A new report finds that media outlets of all leanings repeatedly depict Black families as an impoverished, broken and criminal monolith.
Racial justice organization Color of Change partnered with Family Story—which publishes studies and video profiles to fight racist judgment of families of color—to explore how racial bias emerged during the 2015-2016 election cycle for a report released yesterday (December 13).
The organizations commissioned communications scholar Travis L. Dixon to write “A Dangerous Distortion of Our Families: Representation of Families, By Race, in News and Opinion Media.” Dixon based his analysis on 200 television, print and online news stories produced between January 2015 and December 2016. His findings highlight the extent to which news media misrepresent Black parents and children as pathologically corrupted and violent. Color of Change executive director Rashad Robinson argued in the report’s foreword that these racist media frames contribute to destructive perceptions about Black families.

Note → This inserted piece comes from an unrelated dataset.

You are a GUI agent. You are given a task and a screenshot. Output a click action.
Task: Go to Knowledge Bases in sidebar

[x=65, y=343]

“The current media landscape is shaped by decision makers who continue to inaccurately depict Black fathers as absent, Black mothers as bad decision makers and Black families as destabilizing forces in society,” Robinson wrote. “We see these distortions and inaccuracies not only in right-wing outlets like Breitbart, but in unexpected places like The New York Times and Meet the Press—and they have grave consequences. Not only are these systemic patterns in news coverage simply inaccurate, but they also harm American families by justifying federal and state policies that will doom American families for generations to come.”
These three key findings illuminate the extent of this misrepresentation, using statistics pulled from the report:
1.) News coverage portrays 59 percent of families living below the federal poverty line as Black.

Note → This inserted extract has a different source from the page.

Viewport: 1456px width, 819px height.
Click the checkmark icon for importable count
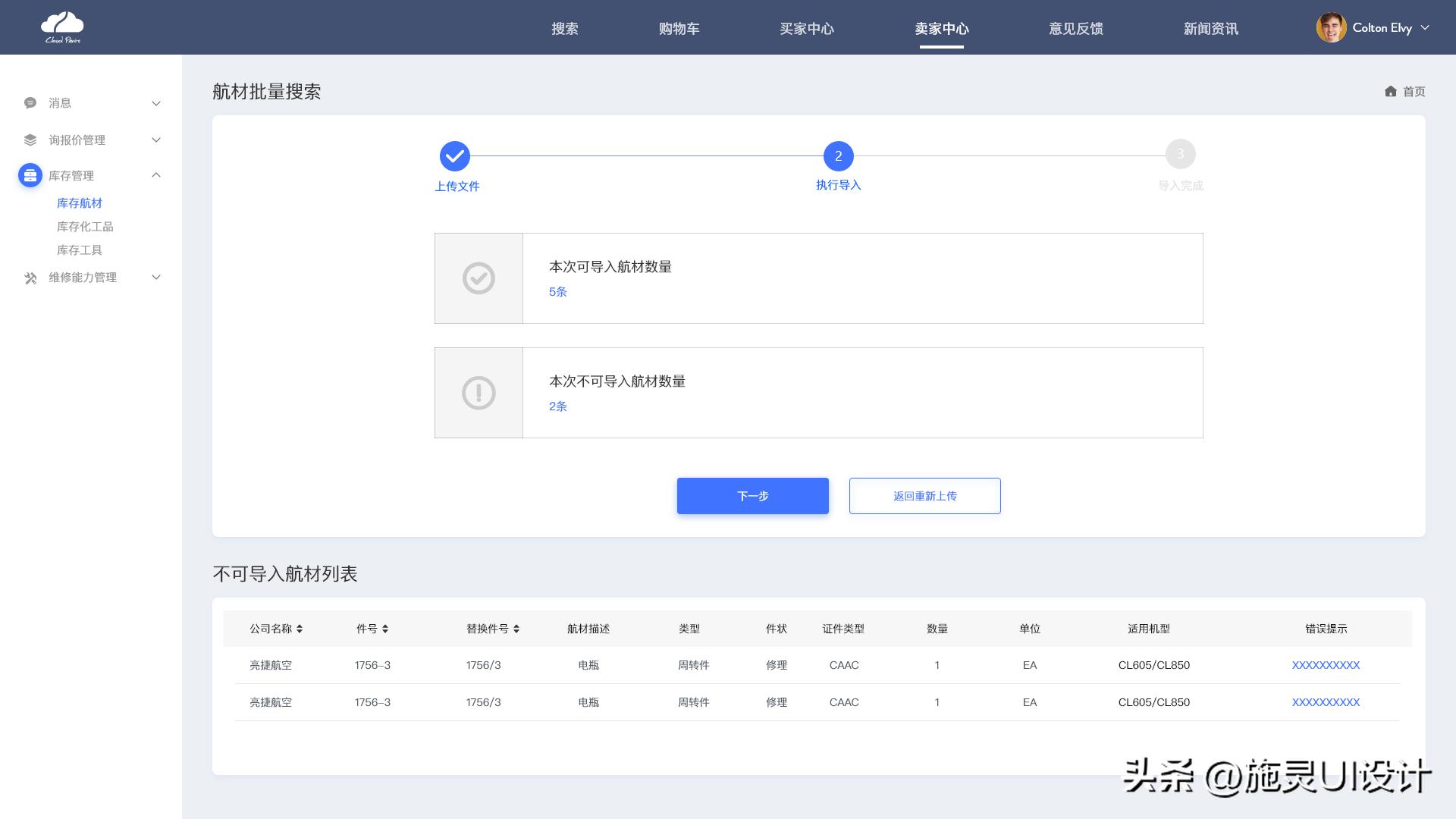coord(478,278)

This stands in contrast with the 27 percent of Black families actually living in poverty. The same media portrays only 16 percent of White families that way, despite the fact that they represent 66 percent of impoverished Americans.
2.) Media outlets depict 60 percent of Black families as welfare recipients.
Black families make up 42 percent of the country’s welfare recipients, but receive disproportionate attention from publications that connect welfare to entitlement and laziness. That coverage also rarely acknowledges the history of economic segregation that impacts Black communities into the present. White families make up 22 percent of welfare recipients and represent a near-proportional 23 percent of the beneficiaries portrayed in the news.
3.) Unverified myths of Black absentee fathers persist, and news media characterizes 60 percent of Black fathers as abandoning their children.
That’s three times as much as absentee White fathers (20 percent) in media.
The report includes recommendations for news outlets that include hiring more journalists of color and revising protocol for reporting on racial disparity.